I’m all for scraping that law, but come on, to scrape that law just to allow the NGOs to protest in the streets makes a mockery of sovereignty. Those are our laws, Singapore’s laws. And if they want to come to Singapore, then they have to adhere to Singapore’s standard of censorship which through democratic representation symbolizes the society’s standards of censorship. Every society has a qualified freedom of speech. Absolute freedom is theoretical. So by all means, scrape that law, through a law commission who has decided that Singaporeans should have those freedoms, but not because of international pressure.

7 Responses to “of blogs and more”
  1. Kitana says:

    Hello babe.

    In the spirit of discussion, I think you might be missing the point of the argument. Yes, we concede that Singapore has these laws and we ought to abide by them, and if Singapore wanted to do something about them, they should have changed them in the first place. But that is not the point.

    The point is this: one of the cruxes of the agreement between IMF/WB and Singapore is that Singapore allow for their accredited civil activisits to come in and to allow for outdoor protests. This is supposed to be a fundamental tenet of the agreement and to the IMF/WB, goes to the root of the argument. Even if you argue that maybe, our government was ignorant and didn’t realise the cultural differences, they should have made it a point to KNOW during the making of that agreement.

    Remember in this case, Singapore is the service provider and IMF/WB is the guest. IMF/WB did not HAVE to host its meetings in Singapore. Singapore bidded for this so-called privilege from 33 other countries, and by this, you are showing that you WANT to host the IMF/WB meetings, and you have to fulfil your terms of the agreement.
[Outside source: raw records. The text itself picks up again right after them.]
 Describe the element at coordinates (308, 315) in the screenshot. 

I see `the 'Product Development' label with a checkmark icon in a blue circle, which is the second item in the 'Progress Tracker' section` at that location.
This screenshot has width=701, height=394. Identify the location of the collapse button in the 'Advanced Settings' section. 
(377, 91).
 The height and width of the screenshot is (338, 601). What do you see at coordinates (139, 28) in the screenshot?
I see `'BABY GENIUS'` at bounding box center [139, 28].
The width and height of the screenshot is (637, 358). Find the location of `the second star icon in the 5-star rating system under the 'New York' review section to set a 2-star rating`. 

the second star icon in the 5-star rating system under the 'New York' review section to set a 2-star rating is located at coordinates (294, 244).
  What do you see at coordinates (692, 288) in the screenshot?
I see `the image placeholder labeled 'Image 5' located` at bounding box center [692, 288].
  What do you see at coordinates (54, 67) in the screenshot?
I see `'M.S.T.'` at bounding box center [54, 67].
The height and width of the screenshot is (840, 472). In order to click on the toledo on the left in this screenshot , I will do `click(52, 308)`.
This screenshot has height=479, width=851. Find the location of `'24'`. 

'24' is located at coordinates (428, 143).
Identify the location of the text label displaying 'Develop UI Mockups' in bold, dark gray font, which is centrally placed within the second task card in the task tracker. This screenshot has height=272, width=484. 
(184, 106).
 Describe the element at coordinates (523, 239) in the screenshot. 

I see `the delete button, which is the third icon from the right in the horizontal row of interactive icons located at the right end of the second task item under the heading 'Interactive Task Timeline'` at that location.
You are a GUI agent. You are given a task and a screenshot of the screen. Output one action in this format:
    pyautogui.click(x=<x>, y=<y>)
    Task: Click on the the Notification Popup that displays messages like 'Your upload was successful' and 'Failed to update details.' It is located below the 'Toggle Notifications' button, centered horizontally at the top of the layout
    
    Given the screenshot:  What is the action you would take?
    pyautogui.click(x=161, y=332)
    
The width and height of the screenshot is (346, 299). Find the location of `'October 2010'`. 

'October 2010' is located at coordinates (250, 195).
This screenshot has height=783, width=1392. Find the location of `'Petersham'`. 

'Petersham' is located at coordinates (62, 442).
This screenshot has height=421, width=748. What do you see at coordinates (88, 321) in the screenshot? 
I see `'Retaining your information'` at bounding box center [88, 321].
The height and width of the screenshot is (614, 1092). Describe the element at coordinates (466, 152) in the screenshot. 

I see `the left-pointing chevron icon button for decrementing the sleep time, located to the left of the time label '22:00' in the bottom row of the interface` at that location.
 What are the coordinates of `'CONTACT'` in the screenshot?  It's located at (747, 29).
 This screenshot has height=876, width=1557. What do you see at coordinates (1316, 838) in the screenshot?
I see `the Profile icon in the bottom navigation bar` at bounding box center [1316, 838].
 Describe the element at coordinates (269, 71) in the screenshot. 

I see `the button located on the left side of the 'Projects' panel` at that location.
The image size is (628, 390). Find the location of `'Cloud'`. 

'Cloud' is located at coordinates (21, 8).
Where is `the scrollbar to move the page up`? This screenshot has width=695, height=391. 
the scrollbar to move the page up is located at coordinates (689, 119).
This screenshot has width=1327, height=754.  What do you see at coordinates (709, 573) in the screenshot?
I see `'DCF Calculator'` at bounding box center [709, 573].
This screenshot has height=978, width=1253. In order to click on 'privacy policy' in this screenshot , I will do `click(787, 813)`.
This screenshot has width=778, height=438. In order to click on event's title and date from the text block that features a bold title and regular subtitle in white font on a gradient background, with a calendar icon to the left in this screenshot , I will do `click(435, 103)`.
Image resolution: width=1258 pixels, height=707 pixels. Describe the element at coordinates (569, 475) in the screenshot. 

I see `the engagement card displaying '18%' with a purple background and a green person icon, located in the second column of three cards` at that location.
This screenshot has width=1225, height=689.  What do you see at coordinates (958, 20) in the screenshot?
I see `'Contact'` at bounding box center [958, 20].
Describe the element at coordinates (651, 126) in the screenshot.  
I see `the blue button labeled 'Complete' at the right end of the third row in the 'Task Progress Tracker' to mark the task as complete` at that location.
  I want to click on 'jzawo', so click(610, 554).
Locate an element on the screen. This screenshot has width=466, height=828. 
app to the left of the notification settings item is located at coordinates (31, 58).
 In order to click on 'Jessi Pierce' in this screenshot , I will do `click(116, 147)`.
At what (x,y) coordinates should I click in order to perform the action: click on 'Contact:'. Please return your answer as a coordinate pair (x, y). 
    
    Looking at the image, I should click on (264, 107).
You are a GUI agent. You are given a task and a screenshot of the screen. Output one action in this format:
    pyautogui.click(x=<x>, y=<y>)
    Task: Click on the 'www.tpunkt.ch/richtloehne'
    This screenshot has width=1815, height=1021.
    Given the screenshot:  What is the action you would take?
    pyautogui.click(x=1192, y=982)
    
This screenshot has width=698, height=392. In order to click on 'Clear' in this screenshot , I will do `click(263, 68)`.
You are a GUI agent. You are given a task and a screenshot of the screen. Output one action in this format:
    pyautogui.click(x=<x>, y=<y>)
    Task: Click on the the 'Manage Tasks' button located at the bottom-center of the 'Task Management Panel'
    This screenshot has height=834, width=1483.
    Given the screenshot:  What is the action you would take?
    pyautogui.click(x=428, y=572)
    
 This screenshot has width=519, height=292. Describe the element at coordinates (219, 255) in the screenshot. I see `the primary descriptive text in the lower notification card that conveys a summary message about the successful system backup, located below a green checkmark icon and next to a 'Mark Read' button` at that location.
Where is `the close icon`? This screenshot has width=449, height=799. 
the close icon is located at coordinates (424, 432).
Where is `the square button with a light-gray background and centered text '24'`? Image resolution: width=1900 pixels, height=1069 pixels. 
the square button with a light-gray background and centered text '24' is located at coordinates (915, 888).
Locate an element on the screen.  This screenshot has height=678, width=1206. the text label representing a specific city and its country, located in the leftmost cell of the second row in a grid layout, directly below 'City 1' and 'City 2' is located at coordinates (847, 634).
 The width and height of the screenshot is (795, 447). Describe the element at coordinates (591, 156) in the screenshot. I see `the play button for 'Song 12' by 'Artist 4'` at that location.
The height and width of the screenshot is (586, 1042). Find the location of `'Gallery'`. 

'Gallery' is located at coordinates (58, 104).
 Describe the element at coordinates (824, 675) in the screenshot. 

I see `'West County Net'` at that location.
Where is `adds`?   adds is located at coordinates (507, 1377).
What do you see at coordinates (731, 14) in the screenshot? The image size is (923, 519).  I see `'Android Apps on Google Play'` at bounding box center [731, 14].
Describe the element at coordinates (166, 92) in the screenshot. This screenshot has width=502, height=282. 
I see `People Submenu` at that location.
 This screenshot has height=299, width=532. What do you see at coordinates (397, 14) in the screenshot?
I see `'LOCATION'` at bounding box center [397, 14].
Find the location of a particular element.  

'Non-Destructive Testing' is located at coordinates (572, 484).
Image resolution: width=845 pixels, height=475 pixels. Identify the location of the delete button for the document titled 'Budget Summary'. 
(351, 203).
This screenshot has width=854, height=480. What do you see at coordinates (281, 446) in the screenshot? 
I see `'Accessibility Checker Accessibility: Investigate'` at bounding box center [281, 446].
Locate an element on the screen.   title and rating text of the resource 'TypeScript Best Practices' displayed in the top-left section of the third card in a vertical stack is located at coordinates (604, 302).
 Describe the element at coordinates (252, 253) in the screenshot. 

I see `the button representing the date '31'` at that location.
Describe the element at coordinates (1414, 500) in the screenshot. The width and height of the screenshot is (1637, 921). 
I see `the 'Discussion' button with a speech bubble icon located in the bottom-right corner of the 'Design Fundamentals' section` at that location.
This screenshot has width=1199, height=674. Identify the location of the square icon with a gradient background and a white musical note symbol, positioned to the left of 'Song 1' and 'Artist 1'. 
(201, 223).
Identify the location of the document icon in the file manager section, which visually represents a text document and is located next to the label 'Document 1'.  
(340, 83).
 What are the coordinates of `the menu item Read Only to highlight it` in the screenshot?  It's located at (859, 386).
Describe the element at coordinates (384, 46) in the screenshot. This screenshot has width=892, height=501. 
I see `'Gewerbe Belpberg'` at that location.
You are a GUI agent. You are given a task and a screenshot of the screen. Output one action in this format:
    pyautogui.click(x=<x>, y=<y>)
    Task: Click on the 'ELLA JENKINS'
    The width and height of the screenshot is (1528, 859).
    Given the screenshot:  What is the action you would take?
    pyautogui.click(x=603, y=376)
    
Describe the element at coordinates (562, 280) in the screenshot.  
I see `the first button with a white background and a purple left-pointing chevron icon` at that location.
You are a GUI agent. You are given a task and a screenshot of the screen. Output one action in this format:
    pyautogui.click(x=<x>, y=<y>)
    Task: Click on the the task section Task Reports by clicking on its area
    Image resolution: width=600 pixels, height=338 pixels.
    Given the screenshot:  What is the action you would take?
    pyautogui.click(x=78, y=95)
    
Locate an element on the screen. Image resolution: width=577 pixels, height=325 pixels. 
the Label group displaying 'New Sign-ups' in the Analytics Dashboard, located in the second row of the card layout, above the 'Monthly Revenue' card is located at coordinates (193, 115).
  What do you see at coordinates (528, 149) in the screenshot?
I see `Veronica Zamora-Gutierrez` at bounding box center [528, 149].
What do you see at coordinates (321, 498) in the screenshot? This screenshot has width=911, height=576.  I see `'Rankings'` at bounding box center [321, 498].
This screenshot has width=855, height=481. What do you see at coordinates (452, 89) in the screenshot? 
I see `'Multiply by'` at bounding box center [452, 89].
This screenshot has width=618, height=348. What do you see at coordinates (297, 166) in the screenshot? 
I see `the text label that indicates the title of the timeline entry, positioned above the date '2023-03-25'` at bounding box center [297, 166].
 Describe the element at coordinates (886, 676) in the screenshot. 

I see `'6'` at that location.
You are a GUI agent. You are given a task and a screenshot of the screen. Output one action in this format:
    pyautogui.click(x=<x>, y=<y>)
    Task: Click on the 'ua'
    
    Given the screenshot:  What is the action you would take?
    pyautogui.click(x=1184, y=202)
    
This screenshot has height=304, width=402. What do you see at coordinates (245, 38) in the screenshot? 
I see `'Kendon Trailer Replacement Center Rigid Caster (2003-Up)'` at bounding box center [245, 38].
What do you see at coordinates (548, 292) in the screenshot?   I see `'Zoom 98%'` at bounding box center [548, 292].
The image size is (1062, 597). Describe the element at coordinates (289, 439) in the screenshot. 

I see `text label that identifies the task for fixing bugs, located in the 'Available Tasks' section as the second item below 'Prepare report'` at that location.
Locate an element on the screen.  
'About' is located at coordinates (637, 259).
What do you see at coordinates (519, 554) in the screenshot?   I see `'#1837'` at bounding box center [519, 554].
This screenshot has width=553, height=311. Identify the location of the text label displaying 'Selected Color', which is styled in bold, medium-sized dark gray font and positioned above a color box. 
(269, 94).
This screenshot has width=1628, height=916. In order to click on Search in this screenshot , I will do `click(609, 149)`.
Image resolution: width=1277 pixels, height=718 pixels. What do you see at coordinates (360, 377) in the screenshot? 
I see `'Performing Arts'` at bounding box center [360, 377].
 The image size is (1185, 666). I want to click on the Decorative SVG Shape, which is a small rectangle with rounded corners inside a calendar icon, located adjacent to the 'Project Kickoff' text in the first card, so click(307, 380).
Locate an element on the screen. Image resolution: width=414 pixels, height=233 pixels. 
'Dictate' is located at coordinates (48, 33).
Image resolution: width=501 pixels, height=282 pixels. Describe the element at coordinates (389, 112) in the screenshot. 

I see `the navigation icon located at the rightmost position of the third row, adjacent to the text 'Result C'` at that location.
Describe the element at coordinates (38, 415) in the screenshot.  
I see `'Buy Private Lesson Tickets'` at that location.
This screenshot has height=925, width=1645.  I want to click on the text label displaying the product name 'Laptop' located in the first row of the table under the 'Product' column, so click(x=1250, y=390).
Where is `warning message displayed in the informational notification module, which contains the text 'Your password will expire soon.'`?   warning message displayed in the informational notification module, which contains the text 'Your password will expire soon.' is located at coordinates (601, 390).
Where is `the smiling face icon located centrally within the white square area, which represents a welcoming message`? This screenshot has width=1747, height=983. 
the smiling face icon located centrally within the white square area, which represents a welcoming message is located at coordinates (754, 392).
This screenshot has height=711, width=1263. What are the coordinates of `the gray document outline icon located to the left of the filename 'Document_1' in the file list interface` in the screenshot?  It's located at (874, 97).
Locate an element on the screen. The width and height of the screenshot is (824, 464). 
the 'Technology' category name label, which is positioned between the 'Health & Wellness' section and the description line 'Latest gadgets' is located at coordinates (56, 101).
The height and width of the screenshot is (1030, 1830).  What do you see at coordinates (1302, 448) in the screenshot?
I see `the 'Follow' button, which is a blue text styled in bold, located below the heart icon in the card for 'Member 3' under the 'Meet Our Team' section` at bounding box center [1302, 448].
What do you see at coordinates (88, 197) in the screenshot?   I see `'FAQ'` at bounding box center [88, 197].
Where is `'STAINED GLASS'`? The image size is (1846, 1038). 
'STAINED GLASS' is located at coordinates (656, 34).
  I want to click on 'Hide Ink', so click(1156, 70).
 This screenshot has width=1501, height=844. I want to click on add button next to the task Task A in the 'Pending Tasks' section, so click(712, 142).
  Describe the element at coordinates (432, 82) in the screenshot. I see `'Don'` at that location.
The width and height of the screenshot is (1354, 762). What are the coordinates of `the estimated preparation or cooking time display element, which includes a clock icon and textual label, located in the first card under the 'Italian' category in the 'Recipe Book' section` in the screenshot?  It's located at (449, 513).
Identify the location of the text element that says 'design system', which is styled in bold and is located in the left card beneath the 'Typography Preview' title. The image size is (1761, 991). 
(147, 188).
    If you felt that you couldn’t fulfil all the terms of the agreement due to concerns such as security or your country’s laws, then it’s too bad. You should not even have made that agreement in the first place. It wouldn’t have cost you anything, IMF/WB would just have found another country to host them easily, and you wouldn’t even have to argue on issues of sovereignty.

    Coz this isn’t a sovereignty issue. Singapore is not blind or dumb. They know of the security risks from previous countries. Yet they chose to undertake this assignment. They had incredibly tight security, and yet they didn’t allow the accredited protesters in or gave due respect to those who did come in. Sovereignity is 1 thing. But I have an issue with how our government thinks it can treat other people just because their actions are incongruent with our laws.

  2. Yoz!

    Actually, I’m not exactly sure what Singapore agreed to when they won the ‘bid’ to host the IMF/WB meetings. Was the agreement to allow outdoor protests specifically? Or was it simply protests? Since there is space for people to protest within Suntec Convention Centre itself, with air-conditioning no less. Granted, that space may be a little limited and to be honest, it does somewhat make a mockery of protesting. Singapore just wants to control the crowd, hence they confine it indoors. So the space should be bigger, but I don’t think the idea of wanting to control such protests within certain boundaries is wrong. It does have its own citizens to look after at the end of the day.

    But yeah, shouldn’t ban them la. That’s just bad publicity.

  3. shiuan says:

    better lunch meat in cafeterias, eh?


  4. Nick says:

    Before I forget, ‘Mooo’

  5. Yay, you’re the only one who’ll get the reference! Wahahaha 😉

    And nick’s enigmatic one liners continue 😀

  6. ted says:

    Nice, authoritarian loving potential lawyers. Now I really want to get out of Singapore.

  7. Hi ted,

    I wasn’t subscribing to authoritarianism, merely trying to discuss the issues at hand. I personally think discussion is better than generalisations.